Items listed in a dataset
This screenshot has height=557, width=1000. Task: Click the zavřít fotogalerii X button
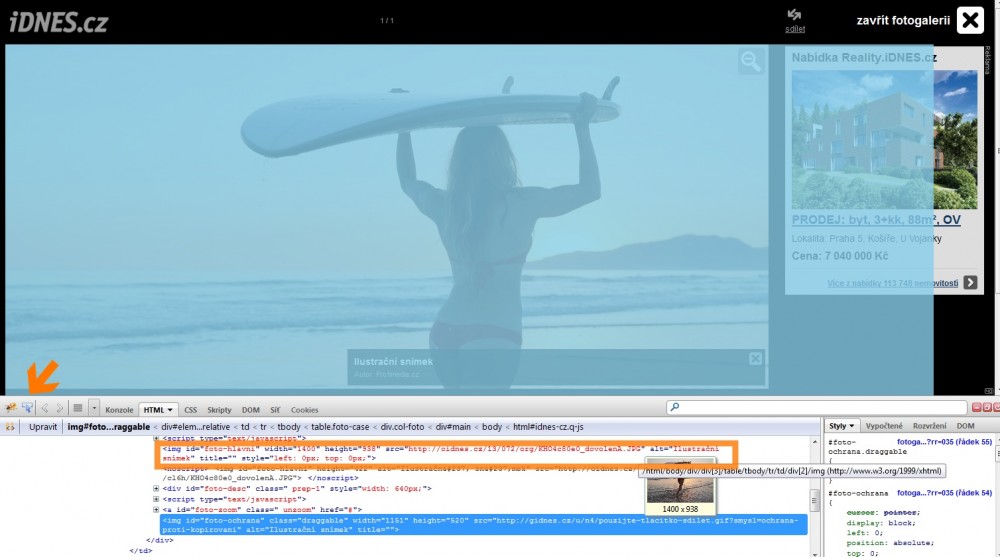click(970, 20)
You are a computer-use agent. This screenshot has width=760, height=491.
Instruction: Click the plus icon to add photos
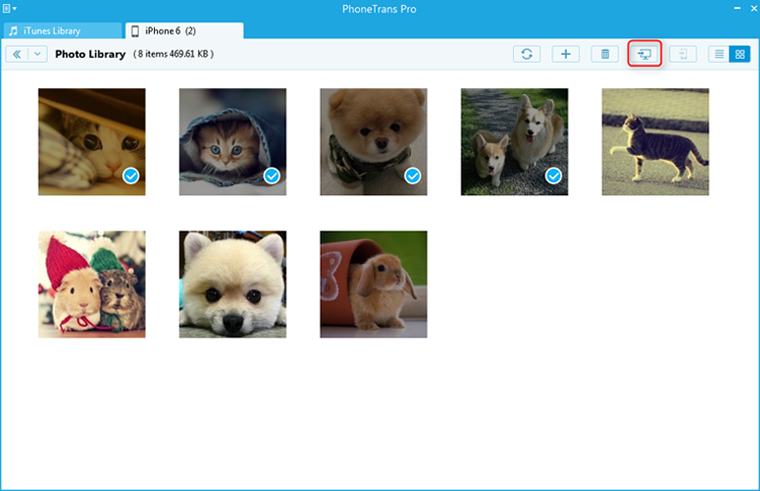pos(565,54)
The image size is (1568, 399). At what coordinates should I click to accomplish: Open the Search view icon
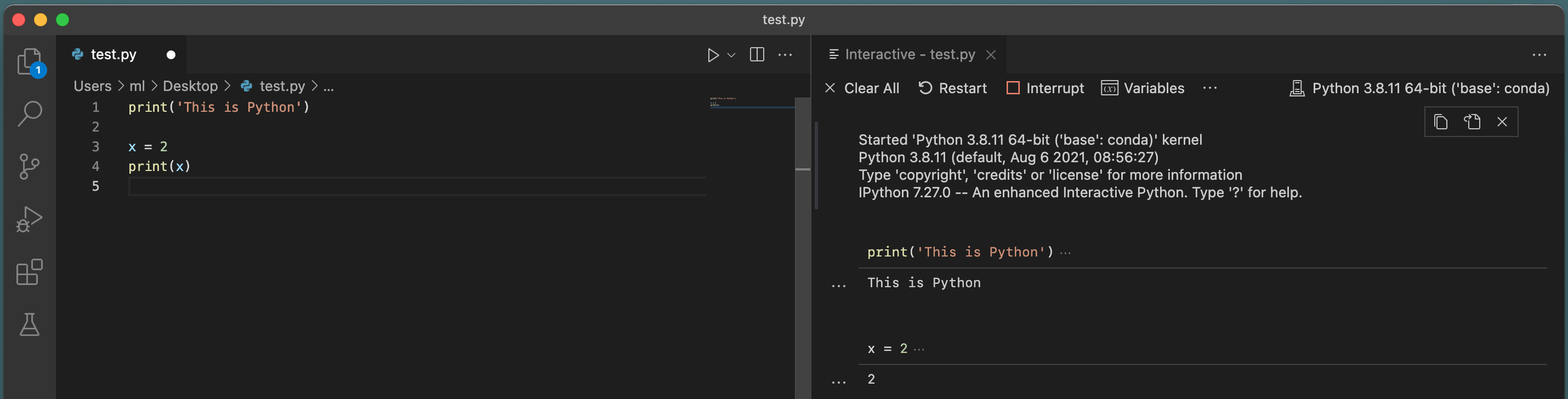pyautogui.click(x=29, y=114)
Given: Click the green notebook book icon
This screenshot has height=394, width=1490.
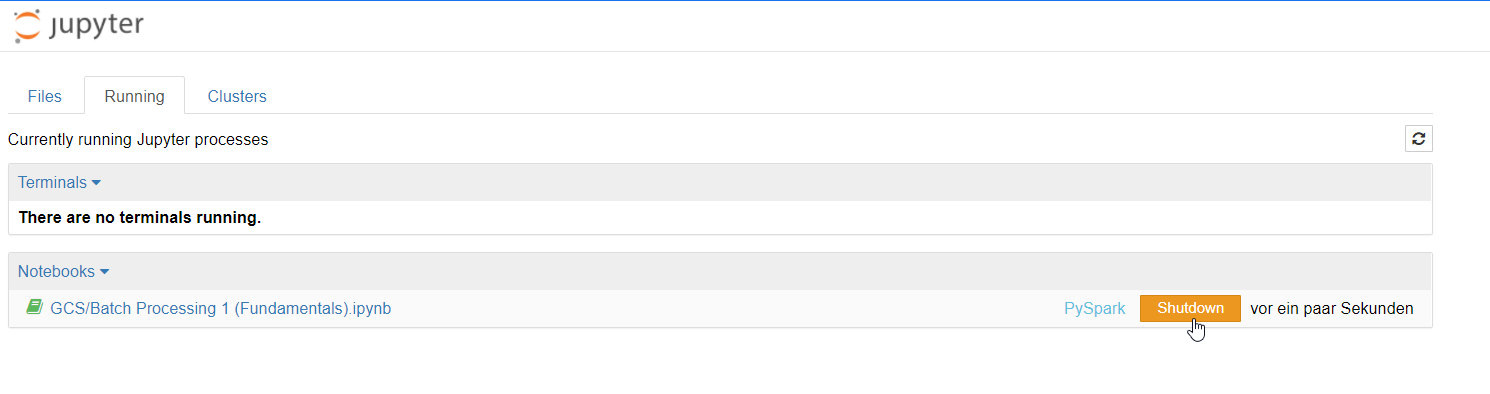Looking at the screenshot, I should click(x=35, y=308).
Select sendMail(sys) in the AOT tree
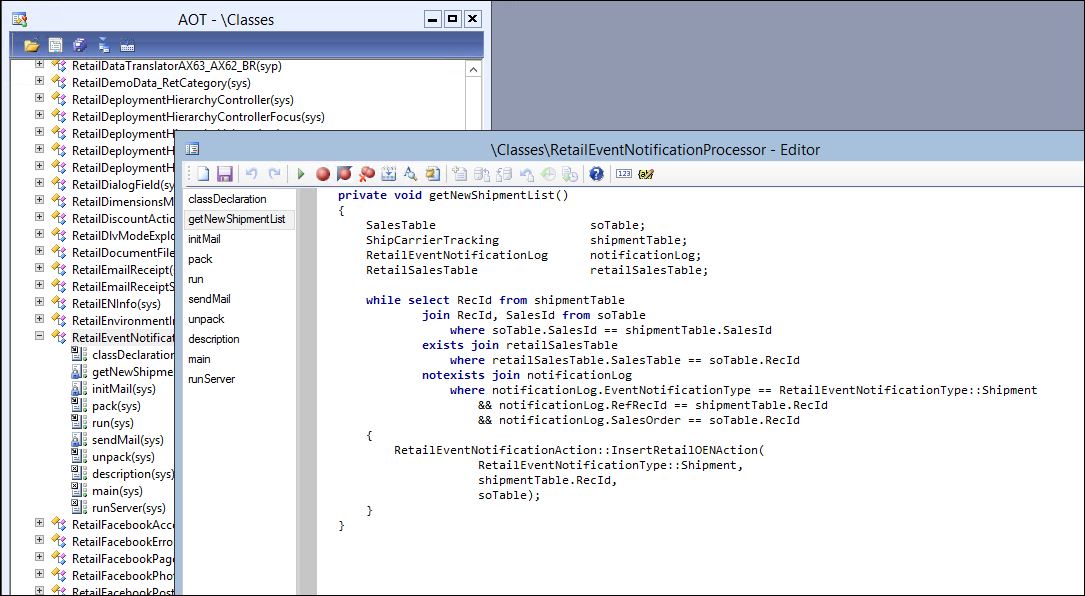This screenshot has width=1085, height=596. 128,440
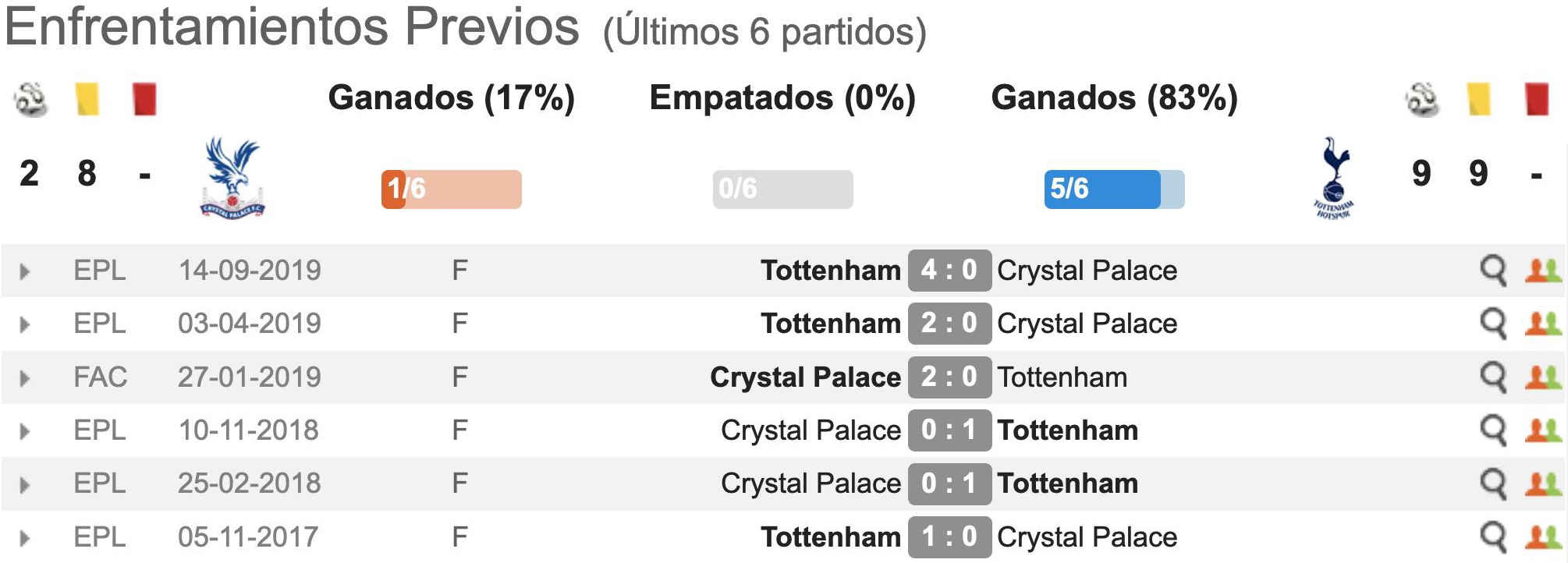Expand the 05-11-2017 EPL match row
The image size is (1568, 563).
tap(25, 538)
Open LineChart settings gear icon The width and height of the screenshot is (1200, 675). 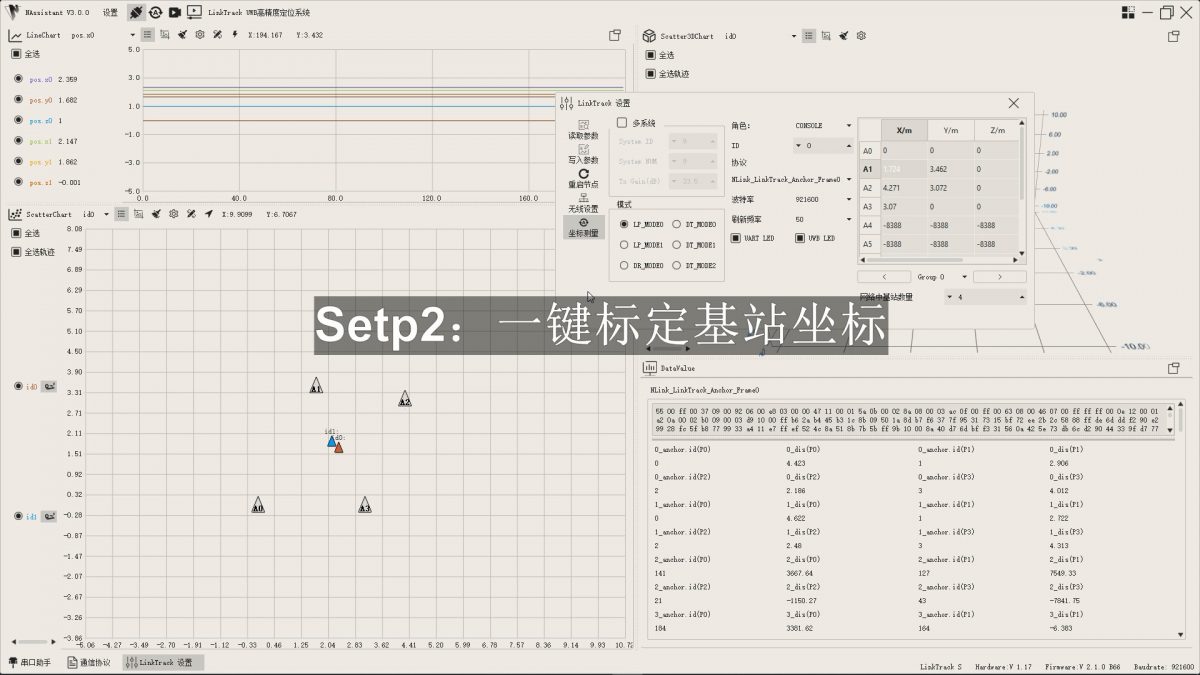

◆ WHAT YOU HAVE TO DO
Do not include images; quote all of the entries above exactly.

◆ RESULT BELOW
This screenshot has height=557, width=1000. Task: Click the zavřít fotogalerii X button
click(970, 20)
You are a computer-use agent. This screenshot has width=760, height=491.
Instruction: Click the plus icon to add photos
pos(565,54)
The image size is (1568, 399). At what coordinates should I click to accomplish: Open the Search view icon
pyautogui.click(x=29, y=114)
Given: Click the green notebook book icon
This screenshot has height=394, width=1490.
Looking at the screenshot, I should click(x=35, y=308).
Select sendMail(sys) in the AOT tree
This screenshot has width=1085, height=596. 128,440
Expand the 05-11-2017 EPL match row
The image size is (1568, 563).
tap(25, 538)
Open LineChart settings gear icon The width and height of the screenshot is (1200, 675). 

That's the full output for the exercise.